■ Task goal
How many lines in the data below have the string "under"? Reply with the number alone.

■ Supplied data
# # #
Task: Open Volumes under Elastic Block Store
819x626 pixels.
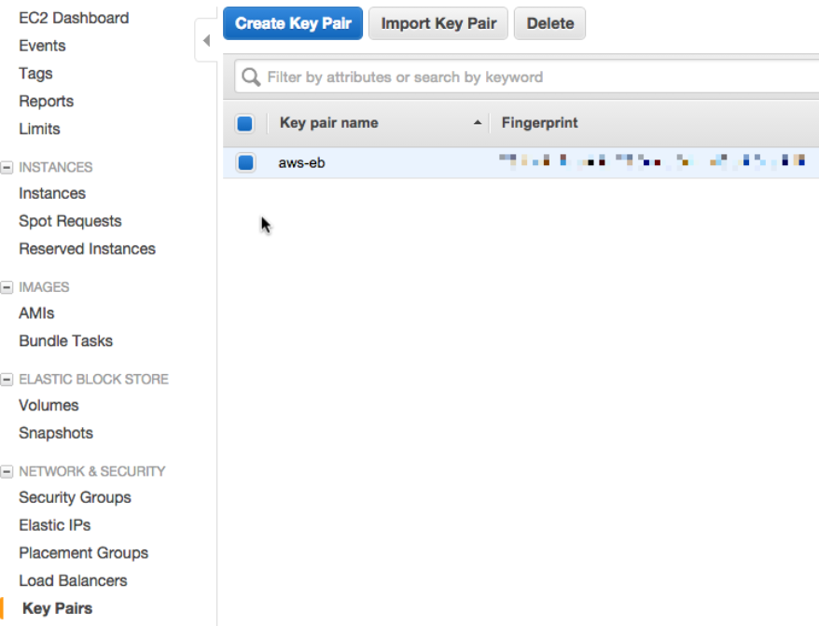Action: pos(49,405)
# # #
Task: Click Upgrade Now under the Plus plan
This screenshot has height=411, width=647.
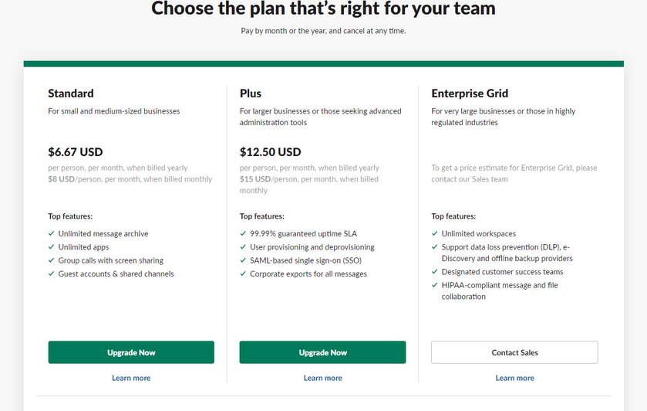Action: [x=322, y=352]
# # #
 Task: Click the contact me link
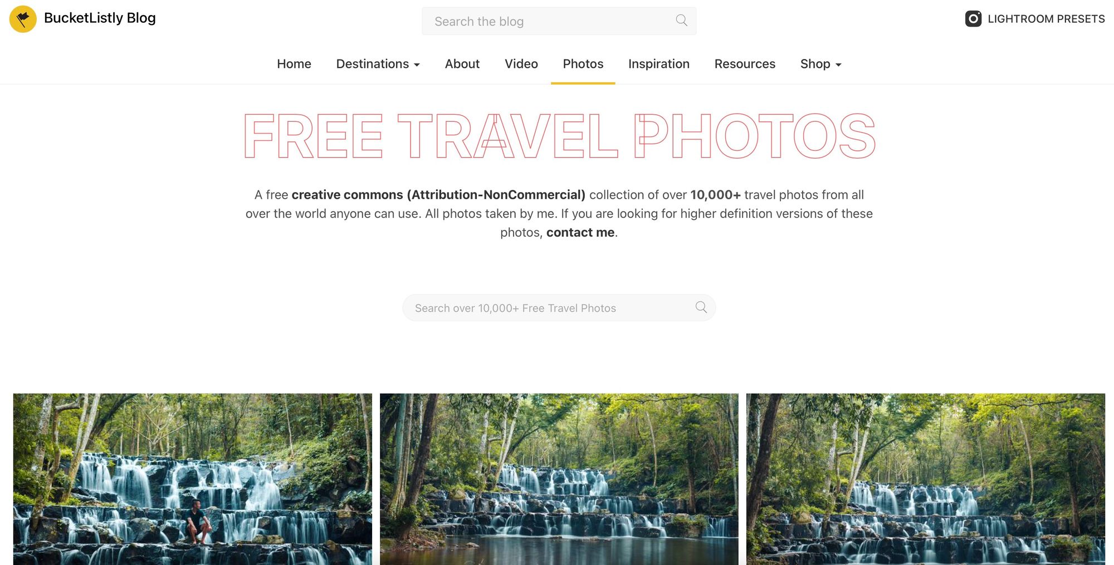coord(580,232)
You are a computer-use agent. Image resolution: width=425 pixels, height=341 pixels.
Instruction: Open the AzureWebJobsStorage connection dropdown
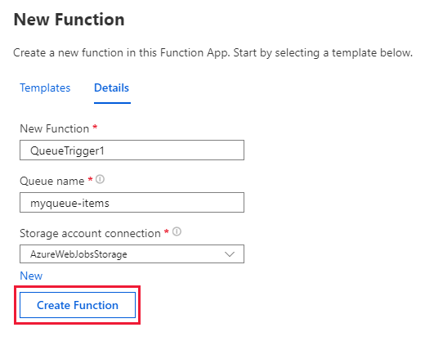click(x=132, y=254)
# # #
■ Task answer
2